(Dataset entries)

- - -

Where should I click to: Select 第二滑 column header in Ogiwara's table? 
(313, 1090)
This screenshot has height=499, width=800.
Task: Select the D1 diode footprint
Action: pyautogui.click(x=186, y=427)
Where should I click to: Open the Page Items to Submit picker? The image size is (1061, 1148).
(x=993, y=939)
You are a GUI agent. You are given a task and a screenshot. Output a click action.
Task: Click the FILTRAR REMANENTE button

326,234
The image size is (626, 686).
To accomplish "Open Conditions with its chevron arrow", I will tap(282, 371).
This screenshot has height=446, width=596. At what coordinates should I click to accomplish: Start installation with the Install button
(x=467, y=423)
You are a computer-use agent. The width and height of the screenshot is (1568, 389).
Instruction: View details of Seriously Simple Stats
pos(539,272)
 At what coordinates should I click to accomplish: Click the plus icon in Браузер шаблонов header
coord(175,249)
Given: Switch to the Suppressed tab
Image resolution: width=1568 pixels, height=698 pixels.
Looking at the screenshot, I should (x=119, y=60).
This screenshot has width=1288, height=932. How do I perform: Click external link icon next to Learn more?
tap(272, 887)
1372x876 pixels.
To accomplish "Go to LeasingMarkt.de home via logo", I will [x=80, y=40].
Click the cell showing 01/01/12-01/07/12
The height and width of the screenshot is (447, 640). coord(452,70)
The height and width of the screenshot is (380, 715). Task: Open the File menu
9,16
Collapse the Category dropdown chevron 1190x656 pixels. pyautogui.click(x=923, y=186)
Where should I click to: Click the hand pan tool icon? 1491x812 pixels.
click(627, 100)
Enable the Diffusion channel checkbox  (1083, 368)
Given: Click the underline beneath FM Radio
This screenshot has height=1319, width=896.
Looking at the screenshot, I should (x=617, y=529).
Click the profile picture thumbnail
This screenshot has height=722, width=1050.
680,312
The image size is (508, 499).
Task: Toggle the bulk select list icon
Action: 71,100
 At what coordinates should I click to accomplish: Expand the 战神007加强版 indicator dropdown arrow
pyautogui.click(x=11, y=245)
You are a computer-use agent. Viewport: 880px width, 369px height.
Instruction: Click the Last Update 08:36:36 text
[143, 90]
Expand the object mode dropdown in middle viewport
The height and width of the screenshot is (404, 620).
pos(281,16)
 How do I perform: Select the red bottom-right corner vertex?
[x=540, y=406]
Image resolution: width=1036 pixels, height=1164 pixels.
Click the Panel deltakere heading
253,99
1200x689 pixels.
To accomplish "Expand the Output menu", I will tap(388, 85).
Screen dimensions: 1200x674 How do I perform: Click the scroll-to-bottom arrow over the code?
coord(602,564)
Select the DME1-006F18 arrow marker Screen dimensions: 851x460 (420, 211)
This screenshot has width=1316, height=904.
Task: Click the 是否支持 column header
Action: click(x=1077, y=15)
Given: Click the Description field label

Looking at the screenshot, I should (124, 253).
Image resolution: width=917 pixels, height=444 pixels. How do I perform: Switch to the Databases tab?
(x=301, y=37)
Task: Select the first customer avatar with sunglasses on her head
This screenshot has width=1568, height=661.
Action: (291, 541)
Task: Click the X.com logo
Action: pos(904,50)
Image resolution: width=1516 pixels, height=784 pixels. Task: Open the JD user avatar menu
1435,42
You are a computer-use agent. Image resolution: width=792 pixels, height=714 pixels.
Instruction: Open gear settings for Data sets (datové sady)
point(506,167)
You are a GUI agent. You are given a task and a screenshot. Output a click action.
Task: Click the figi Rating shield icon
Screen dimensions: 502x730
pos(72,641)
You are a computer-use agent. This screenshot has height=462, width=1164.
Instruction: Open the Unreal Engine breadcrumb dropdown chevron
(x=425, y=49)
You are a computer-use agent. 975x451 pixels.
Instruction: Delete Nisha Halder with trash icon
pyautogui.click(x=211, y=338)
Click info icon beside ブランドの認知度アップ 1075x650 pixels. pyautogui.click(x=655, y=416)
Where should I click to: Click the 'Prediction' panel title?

- - -

# WHAT THE TASK ASKS:
The required output is the stretch of entries above from the line containing "Image resolution: width=1516" through the line containing "Task: Click the figi Rating shield icon", reproduced exactly.

# THE COMPLETED TASK:
Image resolution: width=1516 pixels, height=784 pixels. Task: Open the JD user avatar menu
1435,42
You are a computer-use agent. Image resolution: width=792 pixels, height=714 pixels.
Instruction: Open gear settings for Data sets (datové sady)
point(506,167)
You are a GUI agent. You are given a task and a screenshot. Output a click action.
Task: Click the figi Rating shield icon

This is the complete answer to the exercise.